MATERIAL FOR THIS TASK |
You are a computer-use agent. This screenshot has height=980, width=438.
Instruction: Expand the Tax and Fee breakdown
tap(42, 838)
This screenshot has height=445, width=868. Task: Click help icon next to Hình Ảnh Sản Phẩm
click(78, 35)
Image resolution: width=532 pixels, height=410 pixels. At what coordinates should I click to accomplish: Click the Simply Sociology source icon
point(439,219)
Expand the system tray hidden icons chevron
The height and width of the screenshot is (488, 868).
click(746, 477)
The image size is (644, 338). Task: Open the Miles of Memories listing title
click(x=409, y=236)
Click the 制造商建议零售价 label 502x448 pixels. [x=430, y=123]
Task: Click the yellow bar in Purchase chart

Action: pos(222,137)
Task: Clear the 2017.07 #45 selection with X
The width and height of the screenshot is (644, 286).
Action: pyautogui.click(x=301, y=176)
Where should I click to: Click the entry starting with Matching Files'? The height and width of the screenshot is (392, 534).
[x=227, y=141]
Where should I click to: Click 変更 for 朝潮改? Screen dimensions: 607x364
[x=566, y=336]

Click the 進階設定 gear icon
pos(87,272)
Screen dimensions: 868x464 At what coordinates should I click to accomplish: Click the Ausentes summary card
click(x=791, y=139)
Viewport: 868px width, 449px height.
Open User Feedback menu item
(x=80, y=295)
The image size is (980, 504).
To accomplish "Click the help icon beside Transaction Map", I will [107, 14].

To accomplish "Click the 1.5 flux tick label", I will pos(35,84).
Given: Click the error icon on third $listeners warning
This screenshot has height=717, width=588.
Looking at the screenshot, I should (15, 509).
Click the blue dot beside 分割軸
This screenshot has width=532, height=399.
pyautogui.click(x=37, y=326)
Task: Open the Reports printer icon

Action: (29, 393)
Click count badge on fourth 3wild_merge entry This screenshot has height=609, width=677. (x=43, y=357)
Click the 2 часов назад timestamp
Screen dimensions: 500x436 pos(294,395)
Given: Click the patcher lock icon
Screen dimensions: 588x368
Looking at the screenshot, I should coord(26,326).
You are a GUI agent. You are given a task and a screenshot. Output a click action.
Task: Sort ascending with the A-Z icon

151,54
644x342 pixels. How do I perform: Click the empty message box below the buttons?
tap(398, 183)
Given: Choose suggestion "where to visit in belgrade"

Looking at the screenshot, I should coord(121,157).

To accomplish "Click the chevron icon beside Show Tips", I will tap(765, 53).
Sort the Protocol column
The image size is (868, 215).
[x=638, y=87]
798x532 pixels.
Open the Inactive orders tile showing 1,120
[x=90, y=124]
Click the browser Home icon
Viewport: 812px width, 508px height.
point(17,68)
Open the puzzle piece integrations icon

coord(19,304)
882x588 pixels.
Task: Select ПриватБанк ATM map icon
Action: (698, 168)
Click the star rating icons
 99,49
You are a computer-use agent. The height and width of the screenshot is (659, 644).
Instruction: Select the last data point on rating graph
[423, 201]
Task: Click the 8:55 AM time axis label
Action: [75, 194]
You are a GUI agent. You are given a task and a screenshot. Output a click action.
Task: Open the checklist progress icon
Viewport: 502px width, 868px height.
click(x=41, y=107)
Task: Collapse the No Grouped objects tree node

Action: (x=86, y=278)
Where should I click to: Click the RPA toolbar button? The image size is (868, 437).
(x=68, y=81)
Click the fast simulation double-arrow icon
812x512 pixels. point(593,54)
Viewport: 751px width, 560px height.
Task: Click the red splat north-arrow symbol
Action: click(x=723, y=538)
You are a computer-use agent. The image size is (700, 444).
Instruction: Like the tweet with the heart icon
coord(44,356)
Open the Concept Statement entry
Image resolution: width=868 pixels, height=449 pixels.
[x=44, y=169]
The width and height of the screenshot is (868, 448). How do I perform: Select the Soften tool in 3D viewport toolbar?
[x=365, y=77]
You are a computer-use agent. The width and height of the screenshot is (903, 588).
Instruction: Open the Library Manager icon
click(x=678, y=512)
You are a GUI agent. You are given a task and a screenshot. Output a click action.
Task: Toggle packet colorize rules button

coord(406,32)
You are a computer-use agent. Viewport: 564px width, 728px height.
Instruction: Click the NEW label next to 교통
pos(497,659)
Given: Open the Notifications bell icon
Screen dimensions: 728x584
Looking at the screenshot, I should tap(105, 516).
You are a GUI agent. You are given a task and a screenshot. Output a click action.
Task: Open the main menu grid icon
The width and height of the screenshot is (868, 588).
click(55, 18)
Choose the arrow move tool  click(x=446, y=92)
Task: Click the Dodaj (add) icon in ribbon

PROMPT | Print all the entries exactly as written.

EXPECTED ANSWER |
You are a computer-use agent. This screenshot has height=980, width=438.
Instruction: Expand the Tax and Fee breakdown
tap(42, 838)
This screenshot has height=445, width=868. Task: Click help icon next to Hình Ảnh Sản Phẩm
click(78, 35)
Image resolution: width=532 pixels, height=410 pixels. At what coordinates should I click to accomplish: Click the Simply Sociology source icon
point(439,219)
Expand the system tray hidden icons chevron
The height and width of the screenshot is (488, 868).
click(746, 477)
The image size is (644, 338). Task: Open the Miles of Memories listing title
click(x=409, y=236)
Click the 制造商建议零售价 label 502x448 pixels. [x=430, y=123]
Task: Click the yellow bar in Purchase chart

Action: pos(222,137)
Task: Clear the 2017.07 #45 selection with X
The width and height of the screenshot is (644, 286).
Action: pyautogui.click(x=301, y=176)
Where should I click to: Click the entry starting with Matching Files'? The height and width of the screenshot is (392, 534).
[x=227, y=141]
Where should I click to: Click 変更 for 朝潮改? Screen dimensions: 607x364
[x=566, y=336]

Click the 進階設定 gear icon
pos(87,272)
Screen dimensions: 868x464 At what coordinates should I click to accomplish: Click the Ausentes summary card
click(x=791, y=139)
Viewport: 868px width, 449px height.
Open User Feedback menu item
(x=80, y=295)
The image size is (980, 504).
To accomplish "Click the help icon beside Transaction Map", I will [107, 14].

To accomplish "Click the 1.5 flux tick label", I will pos(35,84).
Given: Click the error icon on third $listeners warning
This screenshot has height=717, width=588.
Looking at the screenshot, I should (15, 509).
Click the blue dot beside 分割軸
This screenshot has width=532, height=399.
pyautogui.click(x=37, y=326)
Task: Open the Reports printer icon

Action: (29, 393)
Click count badge on fourth 3wild_merge entry This screenshot has height=609, width=677. (x=43, y=357)
Click the 2 часов назад timestamp
Screen dimensions: 500x436 pos(294,395)
Given: Click the patcher lock icon
Screen dimensions: 588x368
Looking at the screenshot, I should coord(26,326).
You are a GUI agent. You are given a task and a screenshot. Output a click action.
Task: Sort ascending with the A-Z icon

151,54
644x342 pixels. How do I perform: Click the empty message box below the buttons?
tap(398, 183)
Given: Choose suggestion "where to visit in belgrade"

Looking at the screenshot, I should coord(121,157).

To accomplish "Click the chevron icon beside Show Tips", I will tap(765, 53).
Sort the Protocol column
The image size is (868, 215).
[x=638, y=87]
798x532 pixels.
Open the Inactive orders tile showing 1,120
[x=90, y=124]
Click the browser Home icon
Viewport: 812px width, 508px height.
point(17,68)
Open the puzzle piece integrations icon

coord(19,304)
882x588 pixels.
Task: Select ПриватБанк ATM map icon
Action: (698, 168)
Click the star rating icons
 99,49
You are a computer-use agent. The height and width of the screenshot is (659, 644).
Instruction: Select the last data point on rating graph
[423, 201]
Task: Click the 8:55 AM time axis label
Action: [75, 194]
You are a GUI agent. You are given a task and a screenshot. Output a click action.
Task: Open the checklist progress icon
Viewport: 502px width, 868px height.
click(x=41, y=107)
Task: Collapse the No Grouped objects tree node

Action: (x=86, y=278)
Where should I click to: Click the RPA toolbar button? The image size is (868, 437).
(x=68, y=81)
Click the fast simulation double-arrow icon
812x512 pixels. point(593,54)
Viewport: 751px width, 560px height.
Task: Click the red splat north-arrow symbol
Action: click(x=723, y=538)
You are a computer-use agent. The image size is (700, 444).
Instruction: Like the tweet with the heart icon
coord(44,356)
Open the Concept Statement entry
Image resolution: width=868 pixels, height=449 pixels.
[x=44, y=169]
The width and height of the screenshot is (868, 448). How do I perform: Select the Soften tool in 3D viewport toolbar?
[x=365, y=77]
You are a computer-use agent. The width and height of the screenshot is (903, 588).
Instruction: Open the Library Manager icon
click(x=678, y=512)
You are a GUI agent. You are given a task and a screenshot. Output a click action.
Task: Toggle packet colorize rules button

coord(406,32)
You are a computer-use agent. Viewport: 564px width, 728px height.
Instruction: Click the NEW label next to 교통
pos(497,659)
Given: Open the Notifications bell icon
Screen dimensions: 728x584
Looking at the screenshot, I should tap(105, 516).
You are a GUI agent. You are given a task and a screenshot. Output a click action.
Task: Open the main menu grid icon
The width and height of the screenshot is (868, 588).
click(55, 18)
Choose the arrow move tool  click(x=446, y=92)
Task: Click the Dodaj (add) icon in ribbon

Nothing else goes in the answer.